* _Work to do_: Reproduce the portion of the Dutch ID card checker code between "def _all_hashes(self) ->" and "self.optional_data_hash)", inclusive, keeping every character unchanged.

* _Passage_:
══════════

This is the class built for check Dutch Id Cards:

from ..base.countries_ops import *
from ..base.functions import hash_is_ok
from .td1 import TD1CodeChecker

import mrz.base.string_checkers as check

__all__ = ["TD1DutchCodeChecker", "code_list", "countries_list", "countries_code_list", "code_country_list",
           "is_country", "is_code", "get_code", "get_country", "find_country"]

class TD1DutchCodeChecker(TD1CodeChecker):
    """
    Check the string code of the machine readable zone for dutch TD1

    __bool__() returns True if all fields are validated, False otherwise

    Params:
        mrz_string        (str):  MRZ string of td1s. Must be 90 uppercase characters long
        check_expiry     (bool):  If it's set to True, it is verified and reported as warning that the
                                  document is not expired and that expiry_date is not greater than 10 years
        compute_warnings (bool):  If it's set True, warnings compute as False

    """
    def __init__(self, mrz_code: str, check_expiry=False, compute_warnings=False):
        TD1CodeChecker.__init__(self, mrz_code, check_expiry, compute_warnings)

    @property
    def optional_data(self) -> bool:
        """Return True if the format of the optional data field is validated, False otherwise."""
        s = self._optional_data
        return True if check.is_empty(s) else self._report("id number format", check.is_printable(s))

    @property
    def optional_data_hash(self):
        self._optional_data_hash = self.mrz_code.splitlines()[0][29]
        self._optional_data = self.mrz_code.splitlines()[0][15: 29]
        return self._report("id number hash", hash_is_ok(self._optional_data, self._optional_data_hash))

    def _all_hashes(self) -> bool:
        return (self.final_hash &
                self.document_number_hash &
                self.birth_date_hash &
                self.expiry_date_hash &
                self.optional_data_hash)

══════════

* _Information supplied_:

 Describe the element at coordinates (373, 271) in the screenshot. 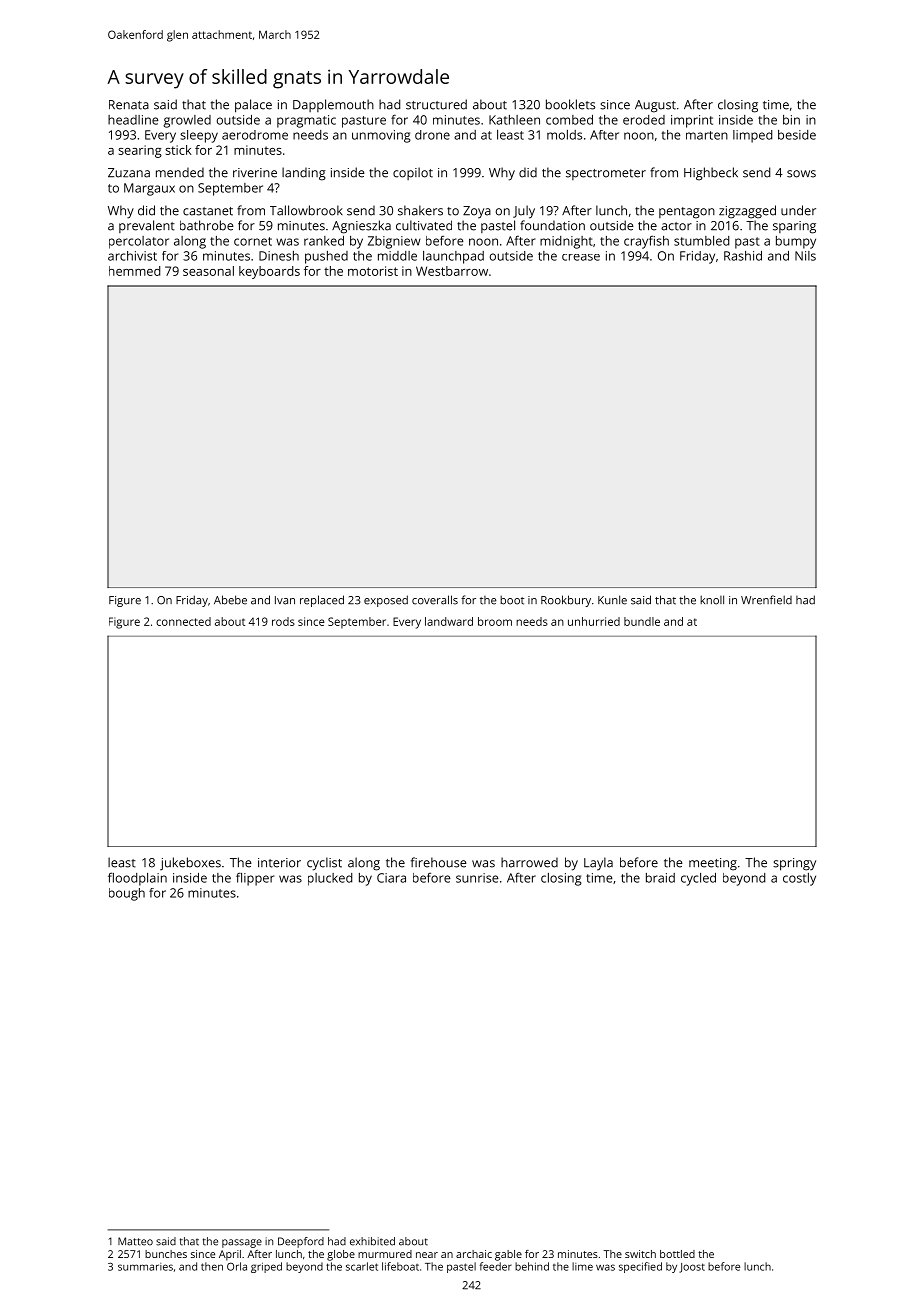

══════════

* _Exercise result_:
def _all_hashes(self) -> bool:
        return (self.final_hash &
                self.document_number_hash &
                self.birth_date_hash &
                self.expiry_date_hash &
                self.optional_data_hash)